## Stated exercise
Reproduce each of the rows below word for word, leaving the pictures out of your answer.

## Dataset content

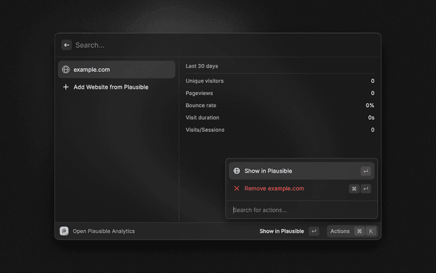Screen dimensions: 436x273
Task: Click the globe icon beside example.com
Action: (65, 70)
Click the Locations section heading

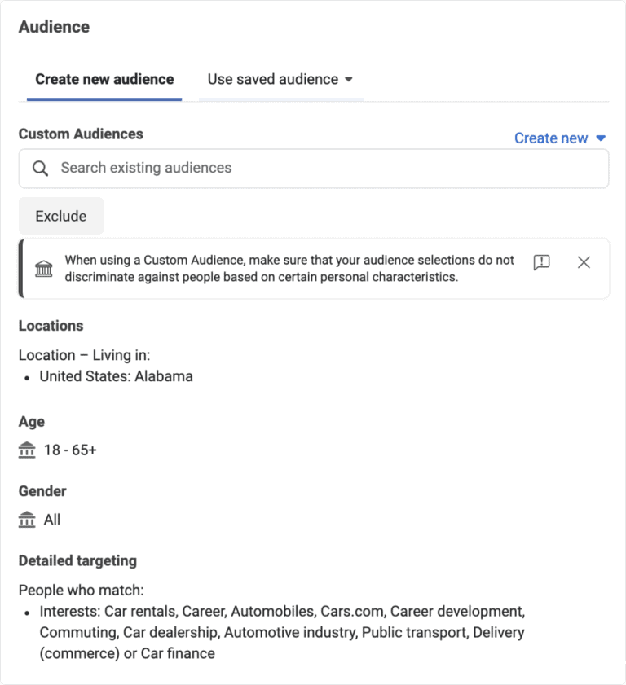pyautogui.click(x=51, y=326)
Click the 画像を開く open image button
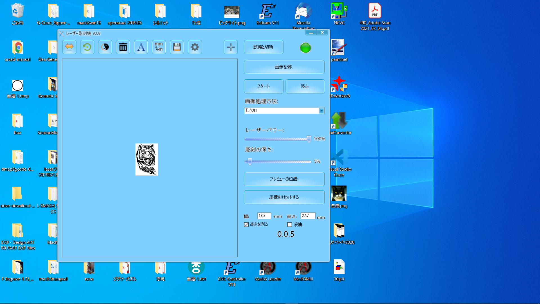Viewport: 540px width, 304px height. point(284,67)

## Result for this task
Screen dimensions: 436x273
Task: Click the globe icon beside example.com
Action: (65, 70)
Click the Locations section heading

pyautogui.click(x=51, y=326)
Click the 画像を開く open image button
Viewport: 540px width, 304px height. point(284,67)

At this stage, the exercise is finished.